A complaint unsealed in Manhattan federal court said the donation-based organization generated over $20 million in revenue for a decade while promising that its classes featured no-ego and no glorified teachers because “yoga is for everyone.”
The organization started in the East Village of Manhattan in 2006 before becoming “extremely popular” and spreading elsewhere, with about 20 yoga studios in San Francisco, Berkeley and Oakland in California, Tempe, Arizona, Orlando, Florida, and cities in Colorado, Washington State, Spain and Israel, the complaint said.
Arrested on charges of tax evasion and conspiracy to defraud the Internal Revenue Service were Gregory Gumucio, 61, and Haven Soliman, 33, both of Cathlamet, Washington, along with Michael Anderson, 51, of Bellevue, Washington. It wasn’t immediately clear who would represent them at a court appearance in Washington State.
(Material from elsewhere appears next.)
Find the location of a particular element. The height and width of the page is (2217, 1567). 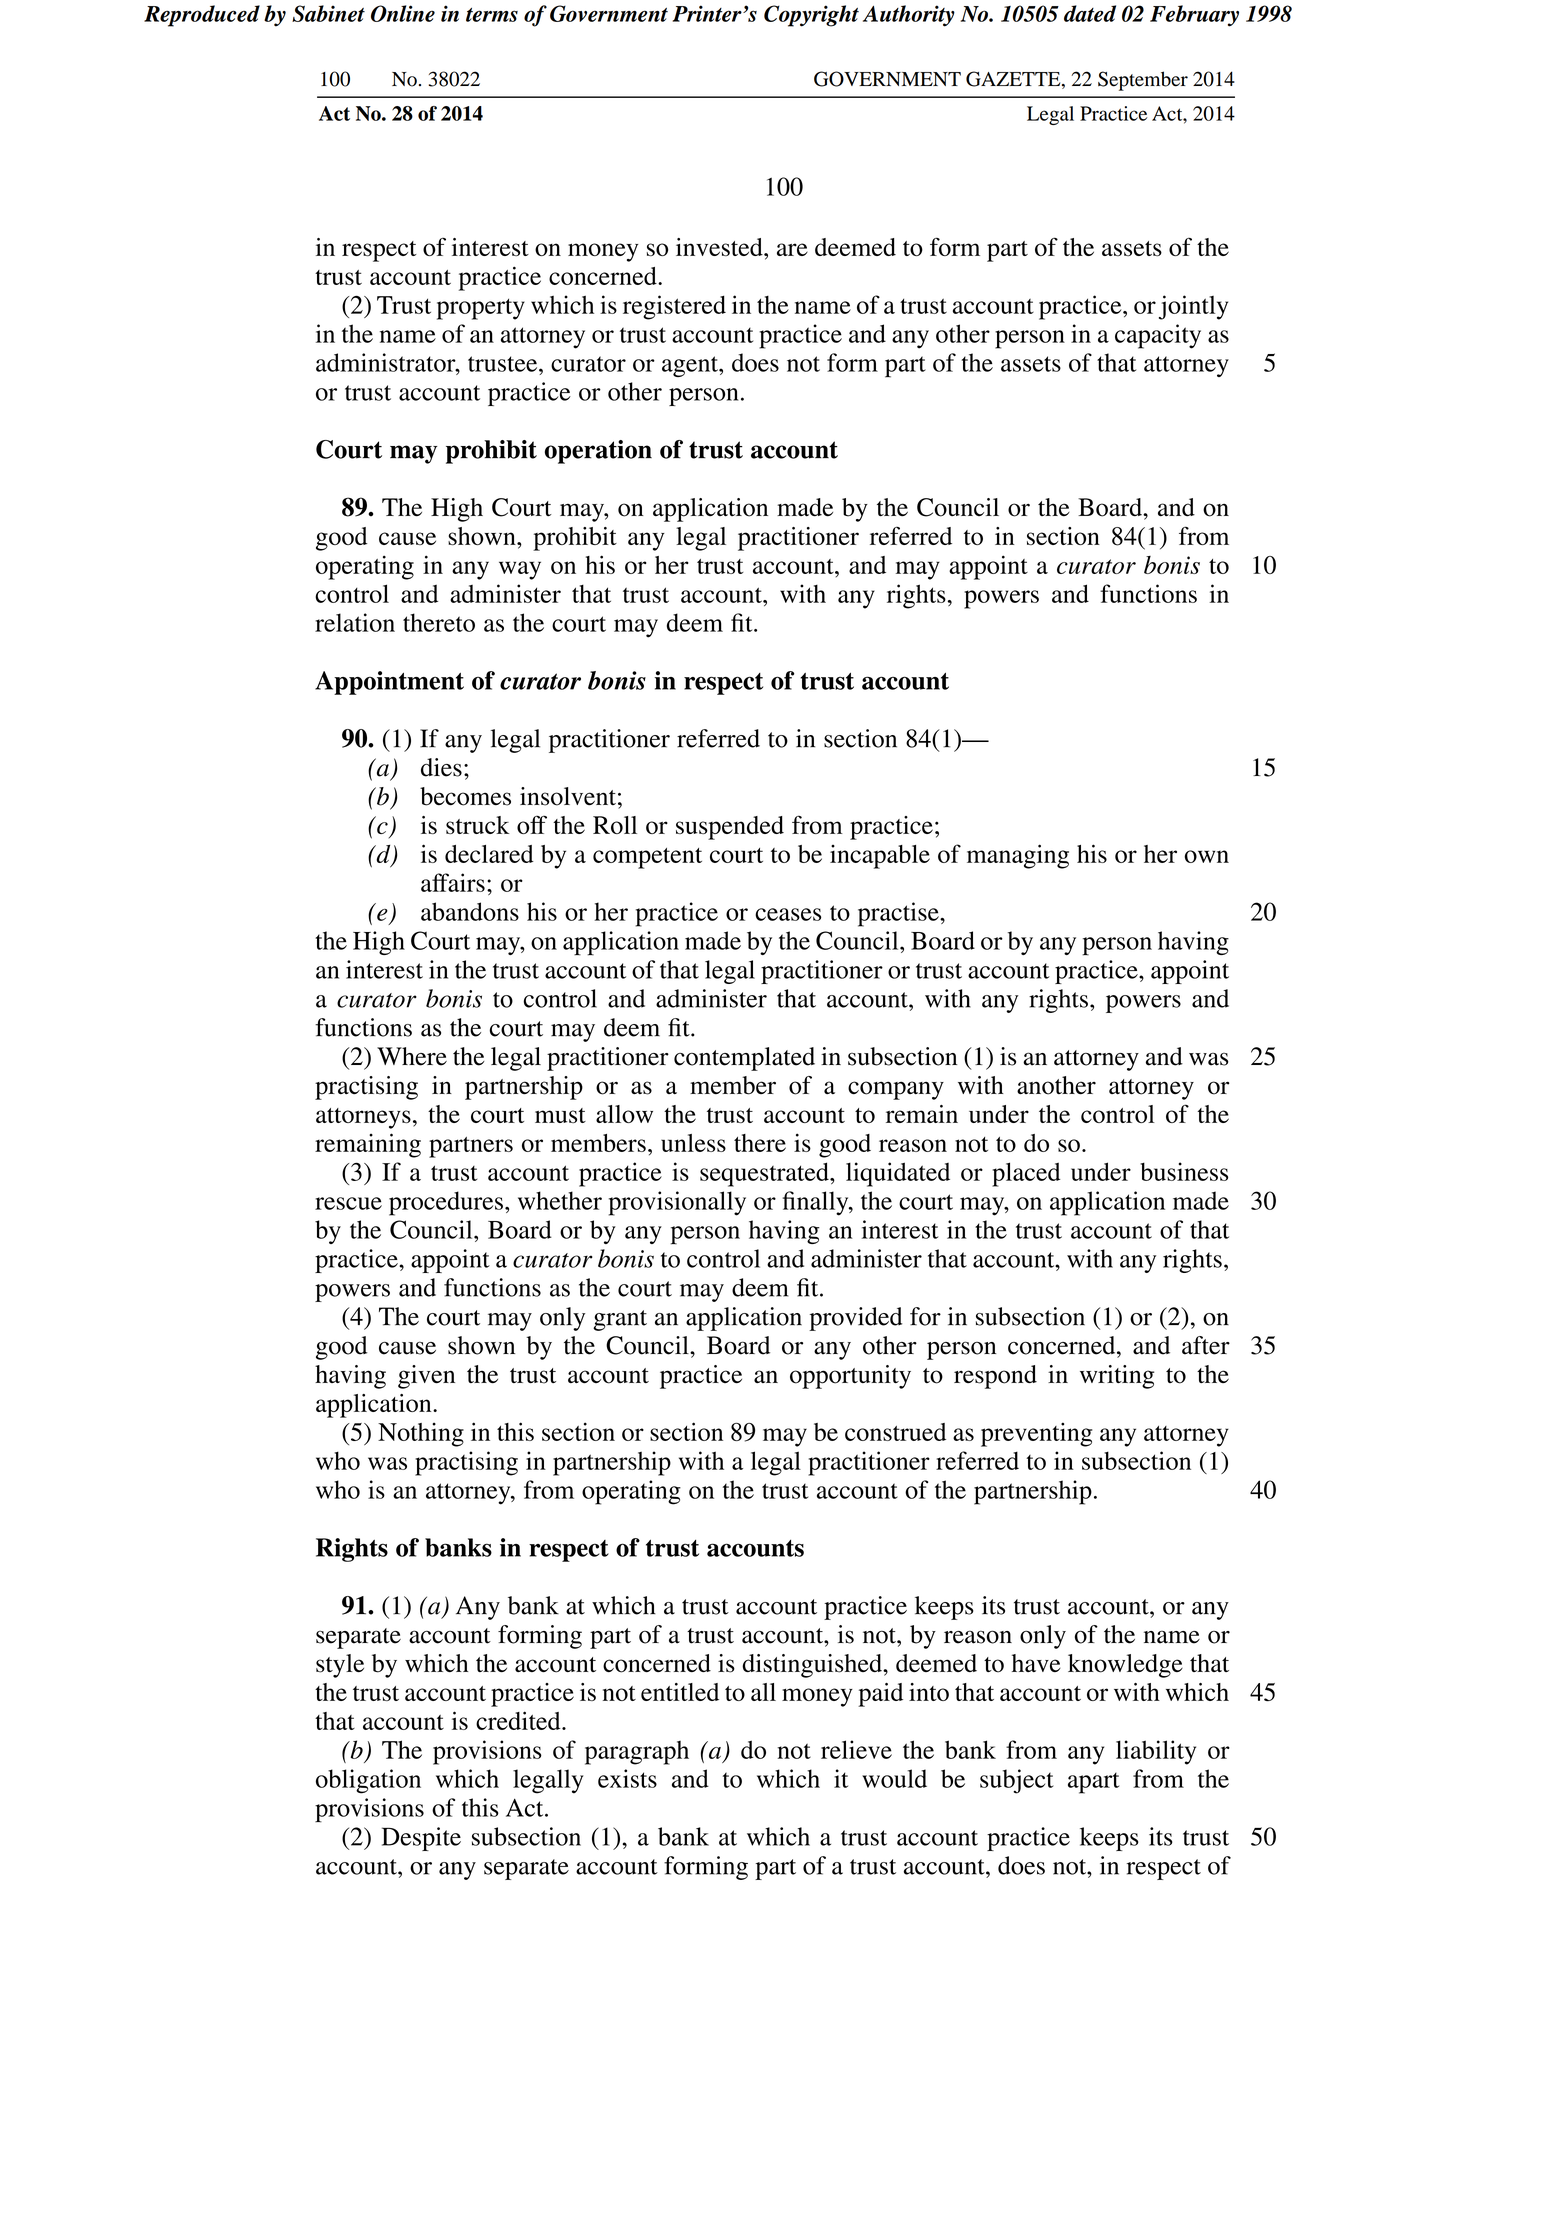

managing is located at coordinates (1018, 856).
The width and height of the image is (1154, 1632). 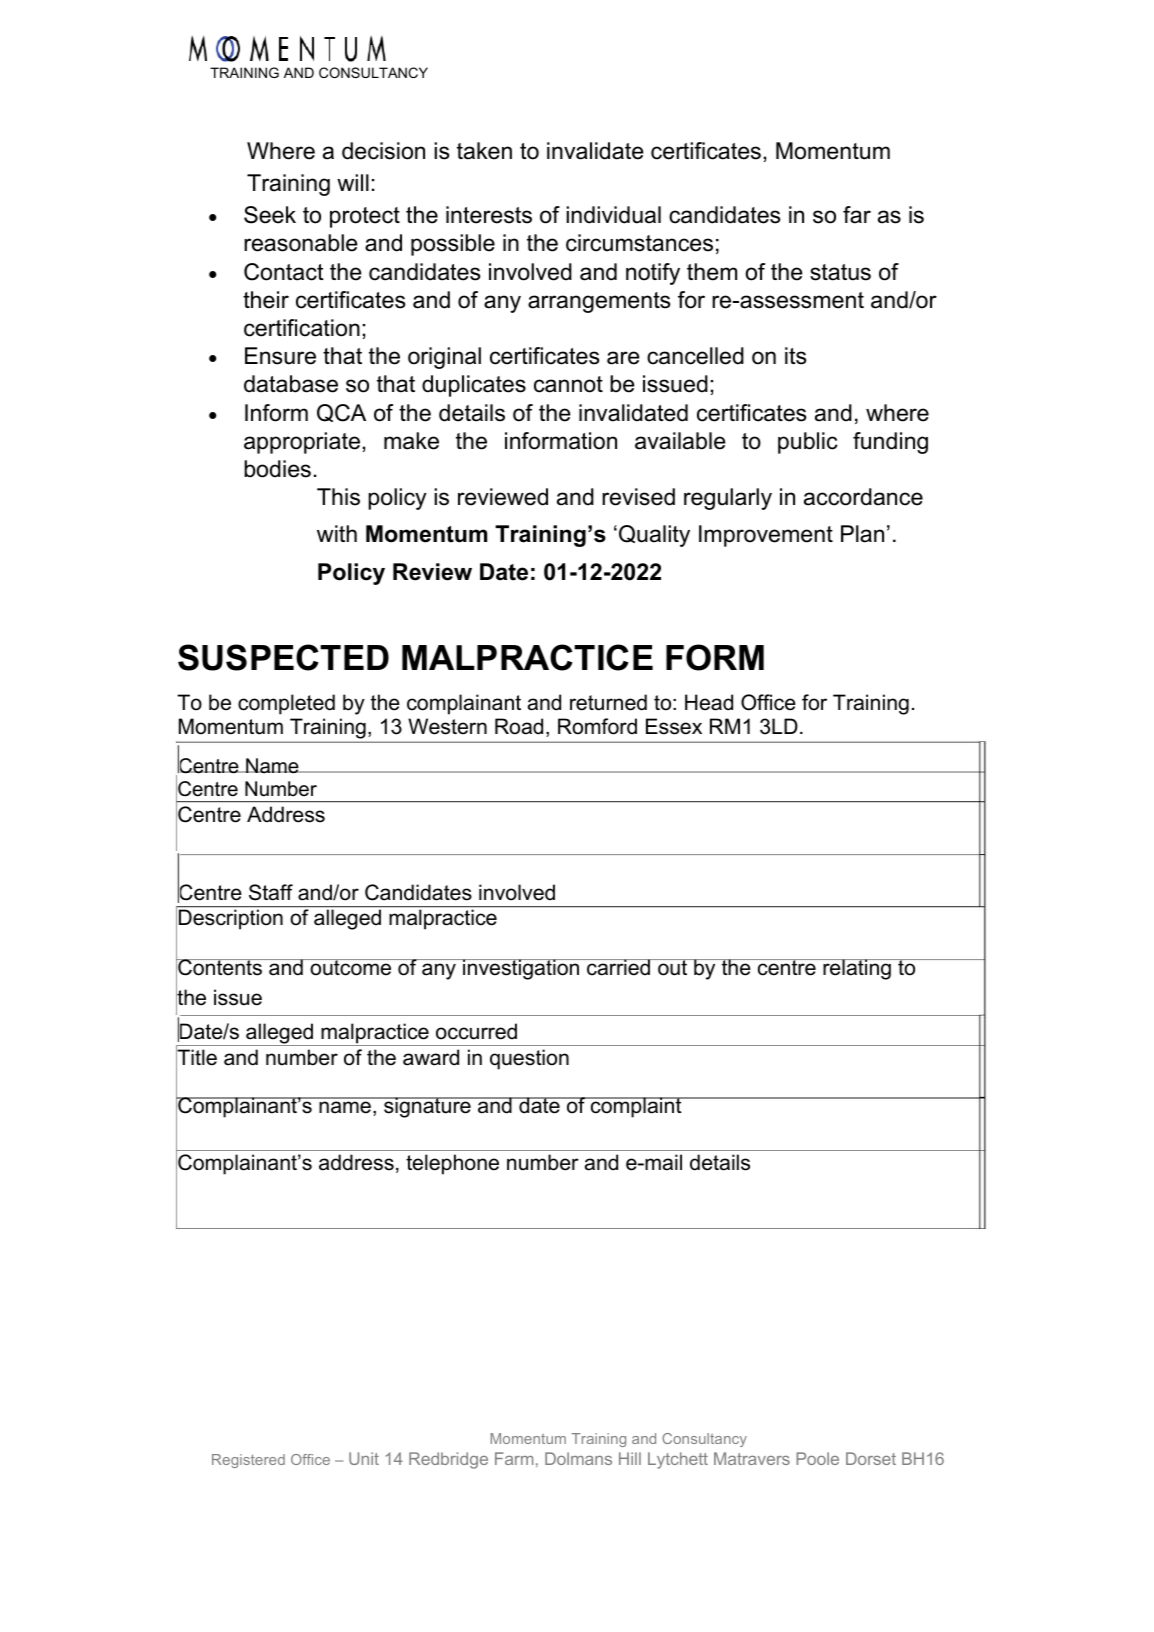 What do you see at coordinates (529, 1059) in the image?
I see `question` at bounding box center [529, 1059].
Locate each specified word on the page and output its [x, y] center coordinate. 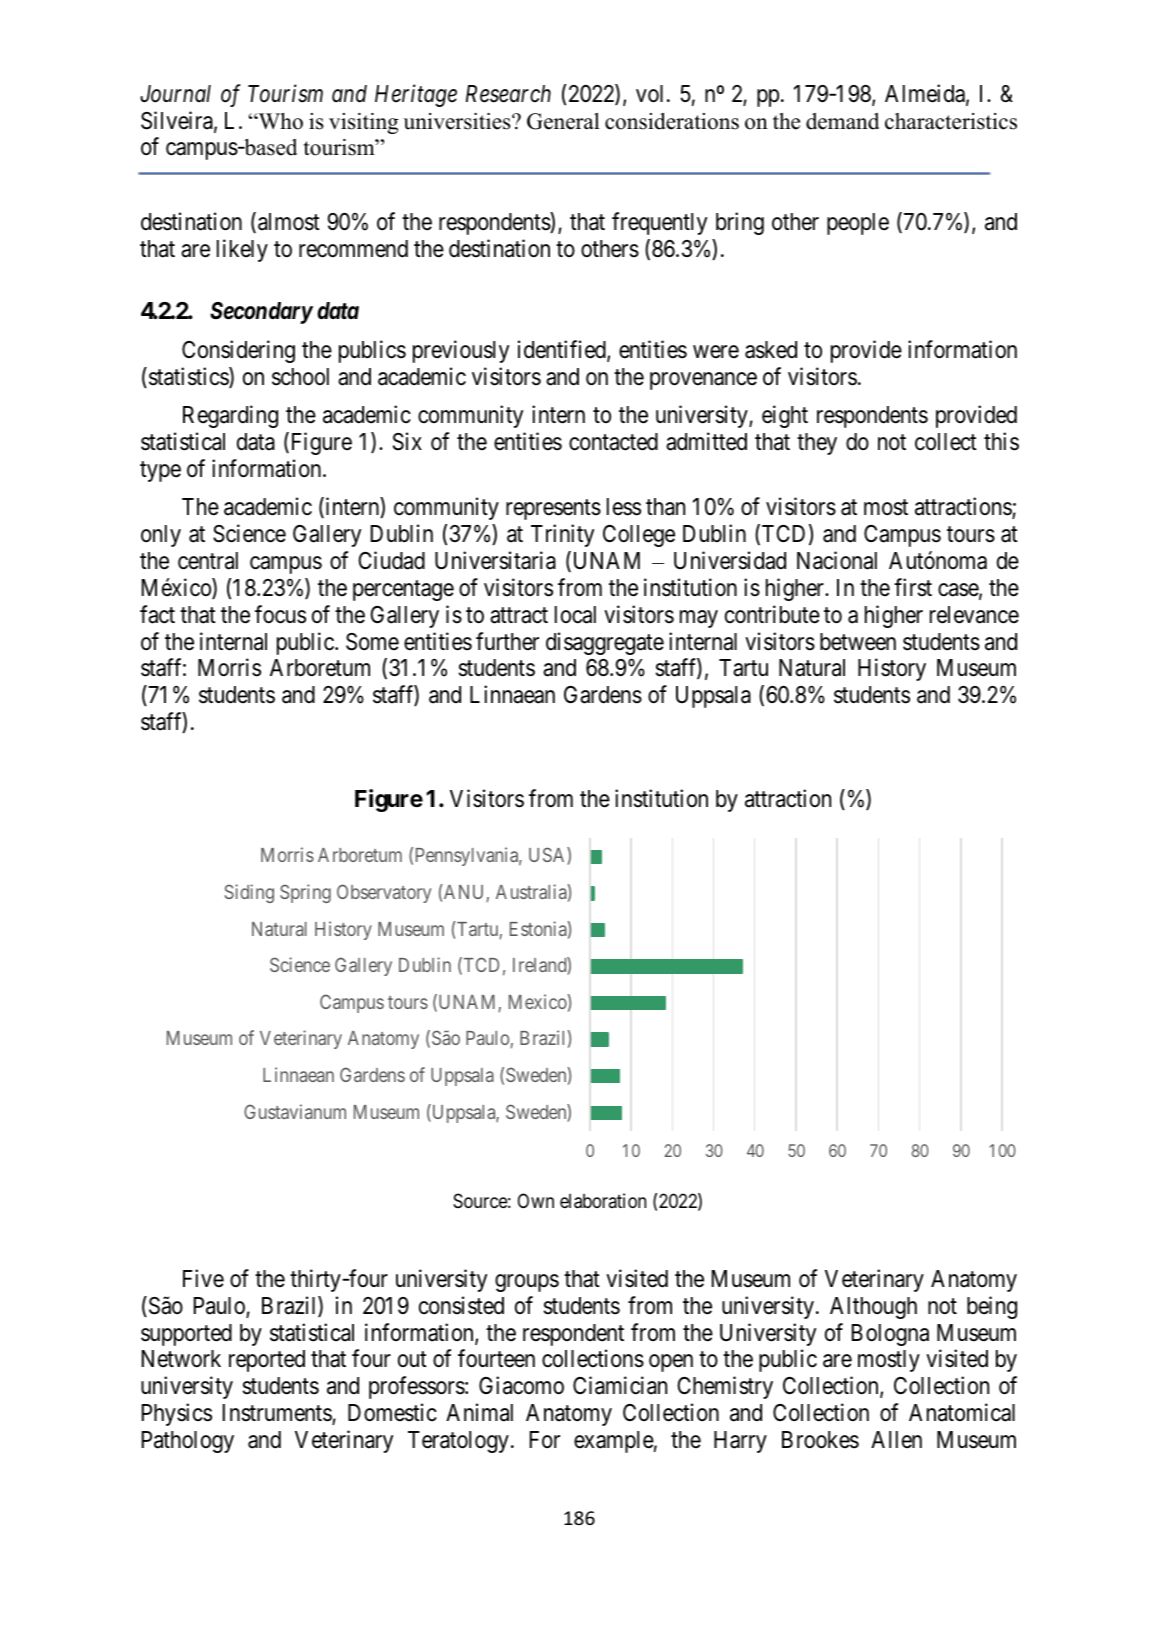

The complaint said Soliman had described herself as Gumucio’s husband in a draft of a 2012 email, but it added that no marriage certificate has been located, though they “are long-term romantic partners.”
Authorities described Gumucio as the founder, principal owner and functional chief executive officer of the organization while Anderson served as a chief financial officer and Soliman was its chief communications officer and director of its Teacher Training Program, which earned substantial income from aspiring yoga teachers.
They said all three claimed their annual incomes were six figures in loan or rental applications from 2013 to 2020, when they filed no individual tax returns.
They said the trio enjoyed extravagant lifestyles, including frequent foreign travel, NFL season tickets, horse lodging, along with expensive meals and clothing.
The complaint said the defendants evaded taxes by failing to create a corporate headquarters or keep corporate books and records and by accepting yoga students’ payments in cash, sometimes collected in tissue boxes passed around during classes, and by paying yoga teachers in cash and “off the books.”